Records from a data collection:

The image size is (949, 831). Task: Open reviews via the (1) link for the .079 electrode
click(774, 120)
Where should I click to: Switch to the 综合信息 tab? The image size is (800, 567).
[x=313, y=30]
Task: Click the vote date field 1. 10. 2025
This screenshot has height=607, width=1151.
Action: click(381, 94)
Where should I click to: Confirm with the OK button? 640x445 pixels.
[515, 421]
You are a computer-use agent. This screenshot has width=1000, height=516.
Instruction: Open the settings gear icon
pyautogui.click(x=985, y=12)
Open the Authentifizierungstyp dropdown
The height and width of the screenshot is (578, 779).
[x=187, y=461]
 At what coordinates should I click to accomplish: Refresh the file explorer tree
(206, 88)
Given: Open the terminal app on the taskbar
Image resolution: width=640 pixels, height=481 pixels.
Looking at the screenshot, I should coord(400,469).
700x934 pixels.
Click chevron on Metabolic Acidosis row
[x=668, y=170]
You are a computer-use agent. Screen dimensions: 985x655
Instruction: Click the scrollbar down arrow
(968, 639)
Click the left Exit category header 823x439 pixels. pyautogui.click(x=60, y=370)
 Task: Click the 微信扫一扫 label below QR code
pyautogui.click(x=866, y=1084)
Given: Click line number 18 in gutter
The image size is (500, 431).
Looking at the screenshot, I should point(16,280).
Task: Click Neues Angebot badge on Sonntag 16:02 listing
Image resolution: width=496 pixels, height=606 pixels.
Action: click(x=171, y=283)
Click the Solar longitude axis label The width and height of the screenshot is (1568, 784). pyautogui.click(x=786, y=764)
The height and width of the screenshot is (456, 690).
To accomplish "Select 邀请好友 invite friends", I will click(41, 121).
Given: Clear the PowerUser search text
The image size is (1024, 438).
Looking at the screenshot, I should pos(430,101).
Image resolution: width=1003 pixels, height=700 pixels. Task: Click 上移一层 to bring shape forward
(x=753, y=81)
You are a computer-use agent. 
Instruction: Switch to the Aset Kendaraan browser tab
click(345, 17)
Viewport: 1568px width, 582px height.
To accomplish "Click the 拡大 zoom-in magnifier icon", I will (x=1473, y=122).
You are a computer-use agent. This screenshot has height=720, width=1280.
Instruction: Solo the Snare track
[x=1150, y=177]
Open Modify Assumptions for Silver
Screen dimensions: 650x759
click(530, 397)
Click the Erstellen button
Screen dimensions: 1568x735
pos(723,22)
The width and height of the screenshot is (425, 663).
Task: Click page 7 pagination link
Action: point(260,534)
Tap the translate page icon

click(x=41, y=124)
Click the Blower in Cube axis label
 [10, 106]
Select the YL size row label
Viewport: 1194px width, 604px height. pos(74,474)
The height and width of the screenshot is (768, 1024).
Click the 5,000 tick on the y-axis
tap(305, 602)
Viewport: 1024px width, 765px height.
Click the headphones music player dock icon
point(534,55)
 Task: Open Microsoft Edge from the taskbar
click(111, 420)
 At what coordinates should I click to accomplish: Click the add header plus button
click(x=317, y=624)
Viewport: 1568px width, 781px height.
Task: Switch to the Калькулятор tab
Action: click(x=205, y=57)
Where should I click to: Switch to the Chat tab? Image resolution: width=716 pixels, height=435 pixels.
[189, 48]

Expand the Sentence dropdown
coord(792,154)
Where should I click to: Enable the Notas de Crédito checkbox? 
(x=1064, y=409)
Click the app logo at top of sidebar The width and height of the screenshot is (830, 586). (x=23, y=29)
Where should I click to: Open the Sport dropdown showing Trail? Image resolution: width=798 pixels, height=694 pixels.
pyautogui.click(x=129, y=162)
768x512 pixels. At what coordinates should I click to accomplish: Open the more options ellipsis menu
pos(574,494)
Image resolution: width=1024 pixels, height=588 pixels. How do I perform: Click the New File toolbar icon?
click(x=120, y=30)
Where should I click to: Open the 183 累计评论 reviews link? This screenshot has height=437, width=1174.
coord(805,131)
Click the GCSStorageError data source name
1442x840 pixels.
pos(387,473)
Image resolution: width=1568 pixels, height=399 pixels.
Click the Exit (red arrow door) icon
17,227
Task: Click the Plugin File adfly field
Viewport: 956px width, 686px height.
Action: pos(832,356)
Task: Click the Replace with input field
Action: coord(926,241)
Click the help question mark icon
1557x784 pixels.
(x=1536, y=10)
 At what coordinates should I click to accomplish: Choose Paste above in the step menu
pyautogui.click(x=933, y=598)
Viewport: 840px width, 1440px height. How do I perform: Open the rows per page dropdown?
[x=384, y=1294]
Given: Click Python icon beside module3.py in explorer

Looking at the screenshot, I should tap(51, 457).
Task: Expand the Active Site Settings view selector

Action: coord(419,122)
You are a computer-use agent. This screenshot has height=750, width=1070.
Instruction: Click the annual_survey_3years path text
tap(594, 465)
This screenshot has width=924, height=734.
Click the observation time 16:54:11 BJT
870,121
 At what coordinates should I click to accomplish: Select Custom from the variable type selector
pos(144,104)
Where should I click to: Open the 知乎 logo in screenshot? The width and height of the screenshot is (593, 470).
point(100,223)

▸ WORK REQUEST: Each record above needs to be set down again, word for word.

▸ EXERCISE RESULT:
The image size is (949, 831). Task: Open reviews via the (1) link for the .079 electrode
click(774, 120)
Where should I click to: Switch to the 综合信息 tab? The image size is (800, 567).
[x=313, y=30]
Task: Click the vote date field 1. 10. 2025
This screenshot has height=607, width=1151.
Action: click(381, 94)
Where should I click to: Confirm with the OK button? 640x445 pixels.
[515, 421]
You are a computer-use agent. This screenshot has width=1000, height=516.
Instruction: Open the settings gear icon
pyautogui.click(x=985, y=12)
Open the Authentifizierungstyp dropdown
The height and width of the screenshot is (578, 779).
[x=187, y=461]
 At what coordinates should I click to accomplish: Refresh the file explorer tree
(206, 88)
Given: Open the terminal app on the taskbar
Image resolution: width=640 pixels, height=481 pixels.
Looking at the screenshot, I should coord(400,469).
700x934 pixels.
Click chevron on Metabolic Acidosis row
[x=668, y=170]
You are a computer-use agent. Screen dimensions: 985x655
Instruction: Click the scrollbar down arrow
(968, 639)
Click the left Exit category header 823x439 pixels. pyautogui.click(x=60, y=370)
 Task: Click the 微信扫一扫 label below QR code
pyautogui.click(x=866, y=1084)
Given: Click line number 18 in gutter
The image size is (500, 431).
Looking at the screenshot, I should point(16,280).
Task: Click Neues Angebot badge on Sonntag 16:02 listing
Image resolution: width=496 pixels, height=606 pixels.
Action: click(x=171, y=283)
Click the Solar longitude axis label The width and height of the screenshot is (1568, 784). pyautogui.click(x=786, y=764)
The height and width of the screenshot is (456, 690).
To accomplish "Select 邀请好友 invite friends", I will click(41, 121).
Given: Clear the PowerUser search text
The image size is (1024, 438).
Looking at the screenshot, I should pos(430,101).
Image resolution: width=1003 pixels, height=700 pixels. Task: Click 上移一层 to bring shape forward
(x=753, y=81)
You are a computer-use agent. 
Instruction: Switch to the Aset Kendaraan browser tab
click(345, 17)
Viewport: 1568px width, 582px height.
To accomplish "Click the 拡大 zoom-in magnifier icon", I will (x=1473, y=122).
You are a computer-use agent. This screenshot has height=720, width=1280.
Instruction: Solo the Snare track
[x=1150, y=177]
Open Modify Assumptions for Silver
Screen dimensions: 650x759
click(530, 397)
Click the Erstellen button
Screen dimensions: 1568x735
pos(723,22)
The width and height of the screenshot is (425, 663).
Task: Click page 7 pagination link
Action: point(260,534)
Tap the translate page icon

click(x=41, y=124)
Click the Blower in Cube axis label
 [10, 106]
Select the YL size row label
Viewport: 1194px width, 604px height. pos(74,474)
The height and width of the screenshot is (768, 1024).
Click the 5,000 tick on the y-axis
tap(305, 602)
Viewport: 1024px width, 765px height.
Click the headphones music player dock icon
point(534,55)
 Task: Open Microsoft Edge from the taskbar
click(111, 420)
 At what coordinates should I click to accomplish: Click the add header plus button
click(x=317, y=624)
Viewport: 1568px width, 781px height.
Task: Switch to the Калькулятор tab
Action: click(x=205, y=57)
Where should I click to: Switch to the Chat tab? Image resolution: width=716 pixels, height=435 pixels.
[189, 48]

Expand the Sentence dropdown
coord(792,154)
Where should I click to: Enable the Notas de Crédito checkbox? 
(x=1064, y=409)
Click the app logo at top of sidebar The width and height of the screenshot is (830, 586). (x=23, y=29)
Where should I click to: Open the Sport dropdown showing Trail? Image resolution: width=798 pixels, height=694 pixels.
pyautogui.click(x=129, y=162)
768x512 pixels. At what coordinates should I click to accomplish: Open the more options ellipsis menu
pos(574,494)
Image resolution: width=1024 pixels, height=588 pixels. How do I perform: Click the New File toolbar icon?
click(x=120, y=30)
Where should I click to: Open the 183 累计评论 reviews link? This screenshot has height=437, width=1174.
coord(805,131)
Click the GCSStorageError data source name
1442x840 pixels.
pos(387,473)
Image resolution: width=1568 pixels, height=399 pixels.
Click the Exit (red arrow door) icon
17,227
Task: Click the Plugin File adfly field
Viewport: 956px width, 686px height.
Action: pos(832,356)
Task: Click the Replace with input field
Action: coord(926,241)
Click the help question mark icon
1557x784 pixels.
(x=1536, y=10)
 At what coordinates should I click to accomplish: Choose Paste above in the step menu
pyautogui.click(x=933, y=598)
Viewport: 840px width, 1440px height. How do I perform: Open the rows per page dropdown?
[x=384, y=1294]
Given: Click Python icon beside module3.py in explorer

Looking at the screenshot, I should tap(51, 457).
Task: Expand the Active Site Settings view selector

Action: coord(419,122)
You are a computer-use agent. This screenshot has height=750, width=1070.
Instruction: Click the annual_survey_3years path text
tap(594, 465)
This screenshot has width=924, height=734.
Click the observation time 16:54:11 BJT
870,121
 At what coordinates should I click to accomplish: Select Custom from the variable type selector
pos(144,104)
Where should I click to: Open the 知乎 logo in screenshot? The width and height of the screenshot is (593, 470).
point(100,223)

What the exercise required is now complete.